• **TAREA 1**
Transcribe del fragmento sobre el alojamiento en Islandia el pasaje que comienza en "En cuanto a" y termina en "más de habitaciones.".
• **TAREA 2**
Responde, según el fragmento sobre el alojamiento en Islandia:
(a) ¿Cuántos hospedajes de Airbnb había solo en Reykjavík a principios de 2017?
(b) ¿Cuánto creció la ocupación hotelera anual en 2016 con respecto a 2015?
(c) ¿En qué año llegó Rosenda Rut Guerrero a Islandia?
• **TAREA 3**
Prosigue el fragmento sobre el alojamiento en Islandia a partir de su última oración.

• **FRAGMENTO DE PÁGINA**

^^^^

A principios de 2017, el número de hospedajes de Airbnb, solo en Reykjavík, ascendía a 3.000. Sin embargo, a las personas (sean extranjeros o nacionales) que deciden ir a vivir y a trabajar allí, les resulta muy difícil encontrar un inmueble en alquiler. Cuando se dan a la tarea de buscar en los anuncios de los periódicos o en las webs de las inmobiliarias, se llevan la sorpresa de que la oferta es escasa y los precios demasiado elevados (hasta 980 euros mensuales se podría pagar por una habitación de 15 metros cuadrados, en una zona céntrica de la capital).
En cuanto a la actividad hotelera, la ocupación anual creció un 33% en 2016 con respecto a 2015. Debido a la escasez de alojamientos tanto en Reykjavík como en otras ciudades, se ha acelerado la construcción de nuevos hoteles. En el año 2020, solo en la capital, habrá un 50% más de habitaciones.
Rosenda Rut Guerrero, salió de Colombia como estudiante de intercambio y llegó a Islandia en el año 1988. Allí conoció al que actualmente es su esposo y formó una familia. Luego, viendo las bondades que le ofrecía el sector turístico, abrió la casa de huéspedes ‘Laugabjarg’, en un sitio cercano al centro de la capital.

^^^^

• **DATOS**
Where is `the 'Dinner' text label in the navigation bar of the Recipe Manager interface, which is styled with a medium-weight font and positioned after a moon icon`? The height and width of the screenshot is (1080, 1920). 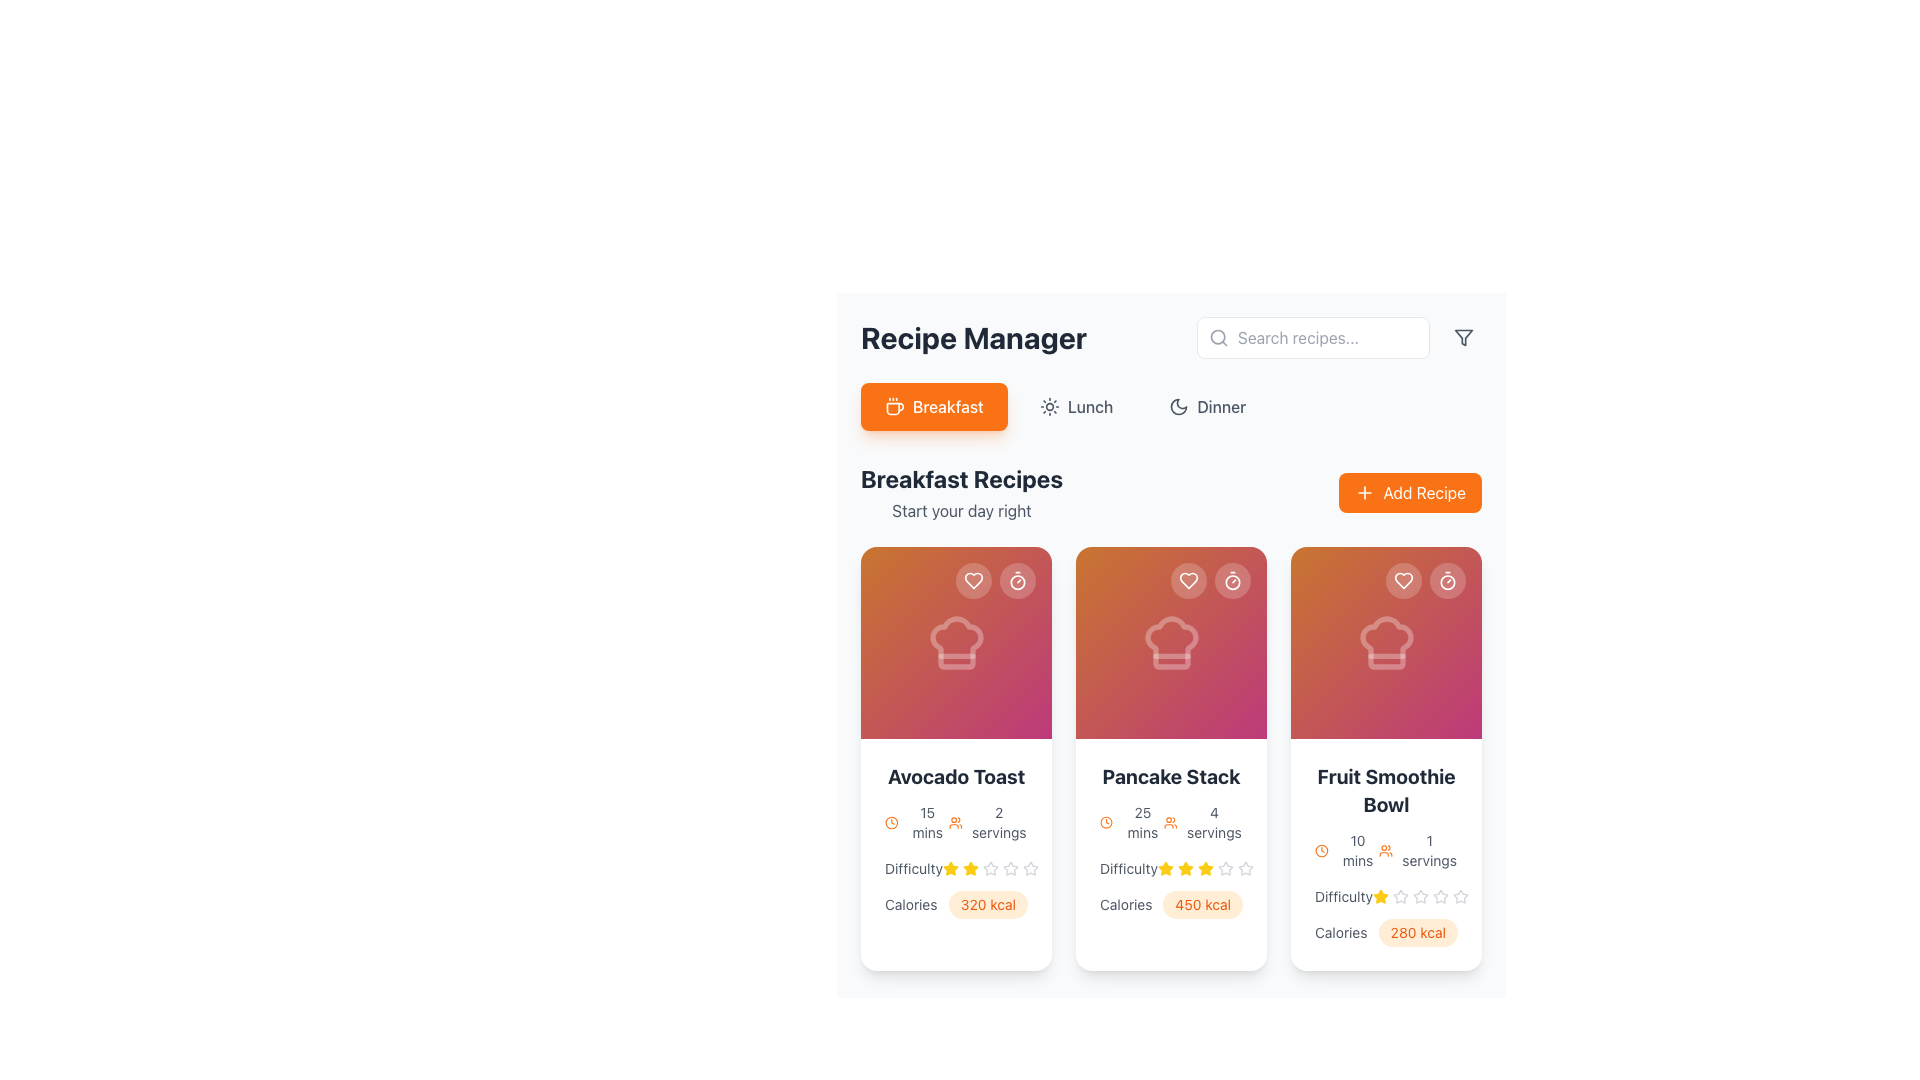 the 'Dinner' text label in the navigation bar of the Recipe Manager interface, which is styled with a medium-weight font and positioned after a moon icon is located at coordinates (1220, 406).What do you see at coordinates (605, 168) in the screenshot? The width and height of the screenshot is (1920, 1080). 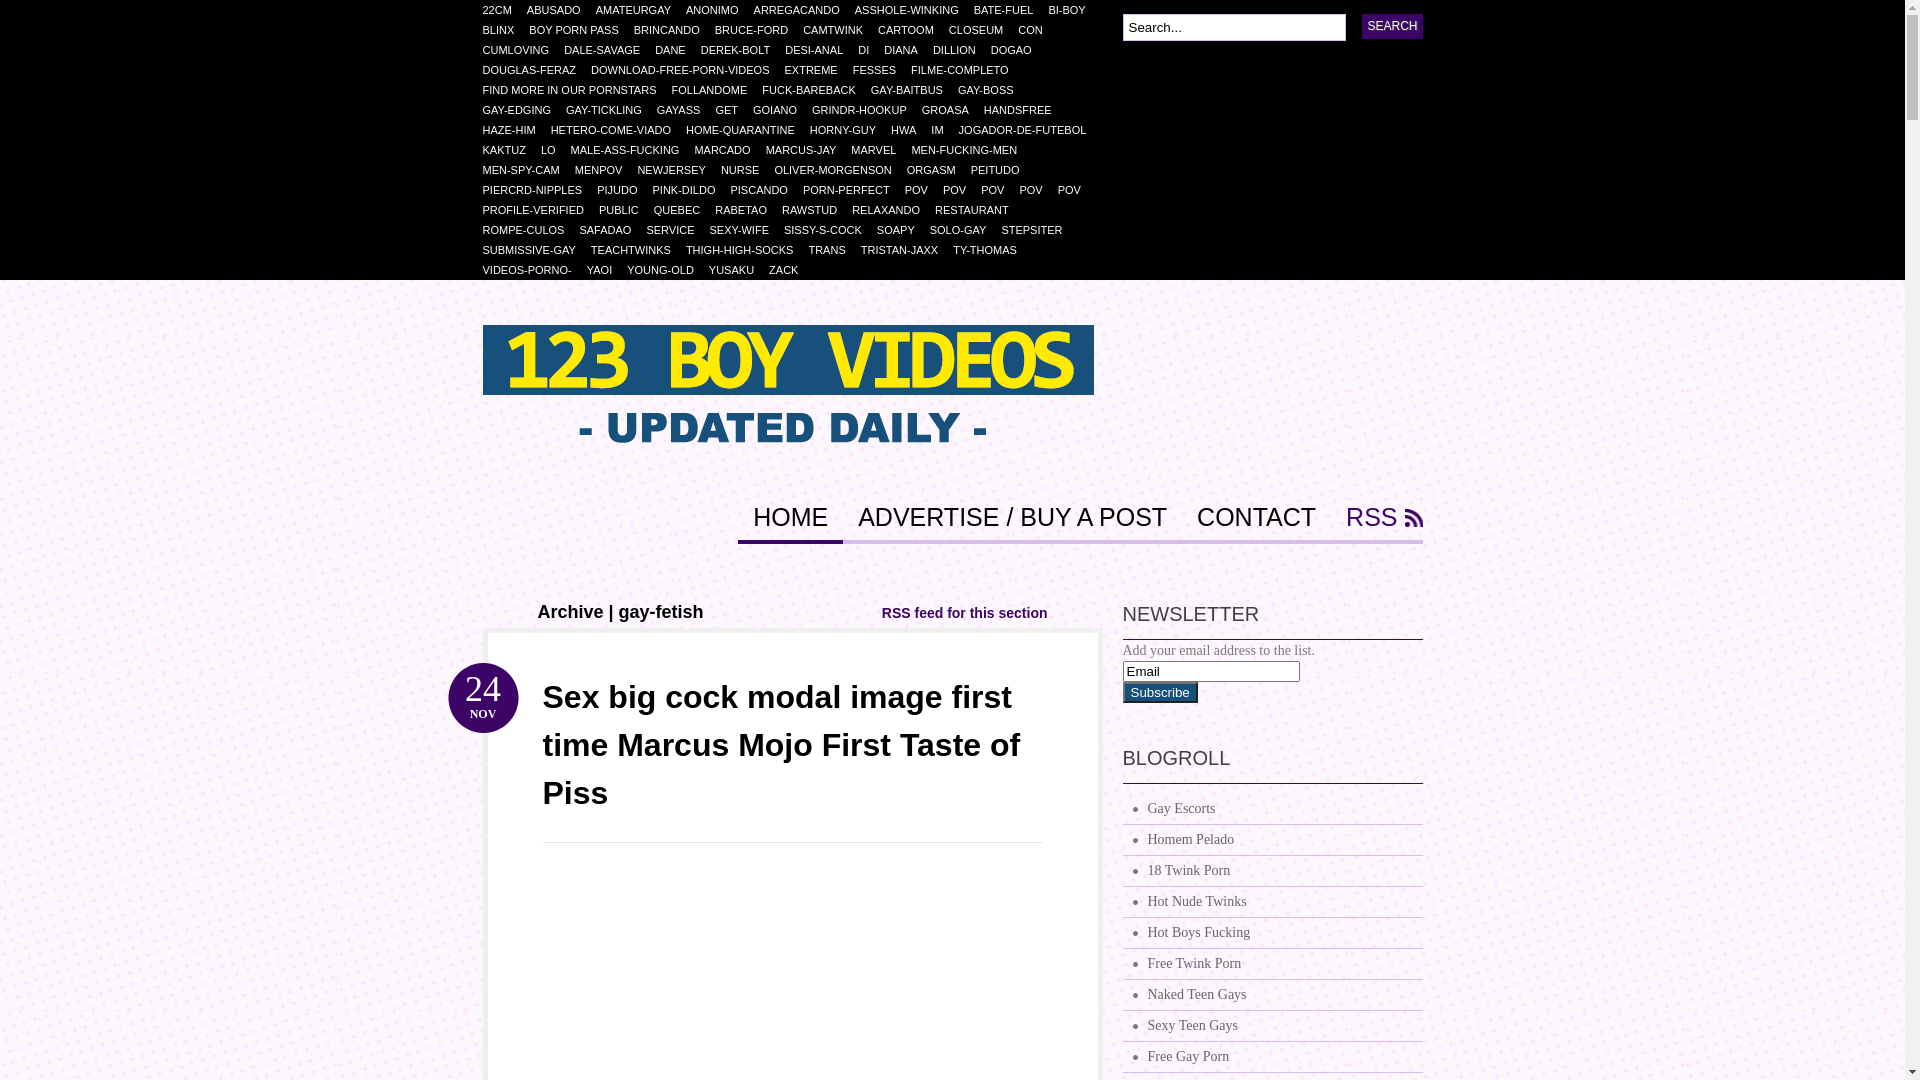 I see `'MENPOV'` at bounding box center [605, 168].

^^^^

• **RESULTADO 1**
En cuanto a la actividad hotelera, la ocupación anual creció un 33% en 2016 con respecto a 2015. Debido a la escasez de alojamientos tanto en Reykjavík como en otras ciudades, se ha acelerado la construcción de nuevos hoteles. En el año 2020, solo en la capital, habrá un 50% más de habitaciones.

• **RESULTADO 2**
(a) 3.000.
(b) Un 33%.
(c) En 1988.

• **RESULTADO 3**
“Manejar un negocio de estas características es muy bueno, pues además de ser rentable, le das a los turistas toda la información necesaria para su estancia en Islandia. Aquí recibimos visitantes todo el año, sobre todo alemanes y escandinavos. Los meses de más afluencia son julio y agosto”, comenta la empresaria. Al preguntarle sobre la masificación que está sufriendo el país, no cree que sea un problema. “Actualmente se está trabajando fuertemente para ofrecer un mejor servició al turismo”, asegura.
Equilibrio en peligro
En este sentido, las opiniones están divididas y otros piensan que la avalancha de visitantes está poniendo en grave riesgo un entorno frágil. No todos los que llegan respetan de igual manera el medio ambiente y la naturaleza. En lugares únicos como el parque nacional Thingvellir, situado al suroeste y donde se encuentra una de las instituciones parlamentarias más antiguas del mundo, algunos dejan atrás botellas plásticas, cajetillas de cigarros vacías o se llevan un trozo de lava como souvenir.
Gobernantes y ciudadanos coinciden en un punto vital: los entornos naturales emblemáticos como el Géysir o las Cascadas de Oro no pueden soportar un millón de turistas anuales o más sin deteriorarse. Que nadie piense que entre los islandeses hay una especie de xenofobia turística. Nada más lejos de la verdad. Es un pueblo noble, trabajador y hospitalario. Simplemente quieren encontrar un equilibrio entre mostrar al visitante sus más preciadas joyas y protegerlas. En otras palabras, equilibrar la balanza consiste en cuidar y preservar el ecosistema, fomentando un turismo moderado, responsable y comprometido con la naturaleza.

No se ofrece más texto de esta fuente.